## Instruction:
Rewrite the whole listing below, replacing every occurrence of "GUI agent" with "UI assistant" and leaving everything else unchanged.

======== Records ========

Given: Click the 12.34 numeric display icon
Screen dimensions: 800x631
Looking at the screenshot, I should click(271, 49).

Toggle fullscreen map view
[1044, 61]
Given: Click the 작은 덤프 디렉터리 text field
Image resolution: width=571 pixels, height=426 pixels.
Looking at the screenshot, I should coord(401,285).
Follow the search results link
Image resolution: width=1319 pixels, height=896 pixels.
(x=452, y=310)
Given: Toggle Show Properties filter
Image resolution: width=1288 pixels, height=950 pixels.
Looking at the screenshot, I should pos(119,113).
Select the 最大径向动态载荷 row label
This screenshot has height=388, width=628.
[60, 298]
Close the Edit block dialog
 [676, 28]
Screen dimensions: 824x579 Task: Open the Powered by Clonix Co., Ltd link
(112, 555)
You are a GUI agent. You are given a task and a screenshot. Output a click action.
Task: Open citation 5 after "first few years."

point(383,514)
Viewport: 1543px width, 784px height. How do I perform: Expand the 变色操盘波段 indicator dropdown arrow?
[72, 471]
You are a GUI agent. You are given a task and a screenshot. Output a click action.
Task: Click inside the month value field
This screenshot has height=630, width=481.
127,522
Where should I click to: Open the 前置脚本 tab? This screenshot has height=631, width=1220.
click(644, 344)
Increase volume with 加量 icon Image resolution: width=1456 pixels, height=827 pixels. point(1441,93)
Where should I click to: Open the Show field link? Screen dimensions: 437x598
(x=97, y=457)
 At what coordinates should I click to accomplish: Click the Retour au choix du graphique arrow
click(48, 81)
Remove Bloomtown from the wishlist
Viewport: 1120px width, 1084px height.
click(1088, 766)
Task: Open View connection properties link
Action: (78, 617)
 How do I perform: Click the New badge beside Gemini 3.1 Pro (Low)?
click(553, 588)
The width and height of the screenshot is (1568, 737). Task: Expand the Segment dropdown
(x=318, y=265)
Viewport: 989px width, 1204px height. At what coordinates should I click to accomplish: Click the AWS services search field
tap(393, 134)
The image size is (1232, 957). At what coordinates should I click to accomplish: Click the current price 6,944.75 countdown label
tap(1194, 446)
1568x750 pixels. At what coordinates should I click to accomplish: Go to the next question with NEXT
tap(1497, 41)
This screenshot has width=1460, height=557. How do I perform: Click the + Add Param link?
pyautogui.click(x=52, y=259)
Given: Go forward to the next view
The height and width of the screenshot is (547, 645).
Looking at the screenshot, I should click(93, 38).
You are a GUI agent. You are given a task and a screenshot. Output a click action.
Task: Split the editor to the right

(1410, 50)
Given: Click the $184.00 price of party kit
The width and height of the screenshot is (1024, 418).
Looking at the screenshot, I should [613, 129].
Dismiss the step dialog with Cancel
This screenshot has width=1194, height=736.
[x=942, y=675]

========

## Final answer:
Given: Click the 12.34 numeric display icon
Screen dimensions: 800x631
Looking at the screenshot, I should click(271, 49).

Toggle fullscreen map view
[1044, 61]
Given: Click the 작은 덤프 디렉터리 text field
Image resolution: width=571 pixels, height=426 pixels.
Looking at the screenshot, I should coord(401,285).
Follow the search results link
Image resolution: width=1319 pixels, height=896 pixels.
(x=452, y=310)
Given: Toggle Show Properties filter
Image resolution: width=1288 pixels, height=950 pixels.
Looking at the screenshot, I should pos(119,113).
Select the 最大径向动态载荷 row label
This screenshot has height=388, width=628.
[60, 298]
Close the Edit block dialog
 [676, 28]
Screen dimensions: 824x579 Task: Open the Powered by Clonix Co., Ltd link
(112, 555)
You are a UI assistant. You are given a task and a screenshot. Output a click action.
Task: Open citation 5 after "first few years."

point(383,514)
Viewport: 1543px width, 784px height. How do I perform: Expand the 变色操盘波段 indicator dropdown arrow?
[72, 471]
You are a UI assistant. You are given a task and a screenshot. Output a click action.
Task: Click inside the month value field
This screenshot has height=630, width=481.
127,522
Where should I click to: Open the 前置脚本 tab? This screenshot has height=631, width=1220.
click(644, 344)
Increase volume with 加量 icon Image resolution: width=1456 pixels, height=827 pixels. point(1441,93)
Where should I click to: Open the Show field link? Screen dimensions: 437x598
(x=97, y=457)
 At what coordinates should I click to accomplish: Click the Retour au choix du graphique arrow
click(48, 81)
Remove Bloomtown from the wishlist
Viewport: 1120px width, 1084px height.
click(1088, 766)
Task: Open View connection properties link
Action: (78, 617)
 How do I perform: Click the New badge beside Gemini 3.1 Pro (Low)?
click(553, 588)
The width and height of the screenshot is (1568, 737). Task: Expand the Segment dropdown
(x=318, y=265)
Viewport: 989px width, 1204px height. At what coordinates should I click to accomplish: Click the AWS services search field
tap(393, 134)
The image size is (1232, 957). At what coordinates should I click to accomplish: Click the current price 6,944.75 countdown label
tap(1194, 446)
1568x750 pixels. At what coordinates should I click to accomplish: Go to the next question with NEXT
tap(1497, 41)
This screenshot has width=1460, height=557. How do I perform: Click the + Add Param link?
pyautogui.click(x=52, y=259)
Given: Go forward to the next view
The height and width of the screenshot is (547, 645).
Looking at the screenshot, I should click(93, 38).
You are a UI assistant. You are given a task and a screenshot. Output a click action.
Task: Split the editor to the right

(1410, 50)
Given: Click the $184.00 price of party kit
The width and height of the screenshot is (1024, 418).
Looking at the screenshot, I should [613, 129].
Dismiss the step dialog with Cancel
This screenshot has width=1194, height=736.
[x=942, y=675]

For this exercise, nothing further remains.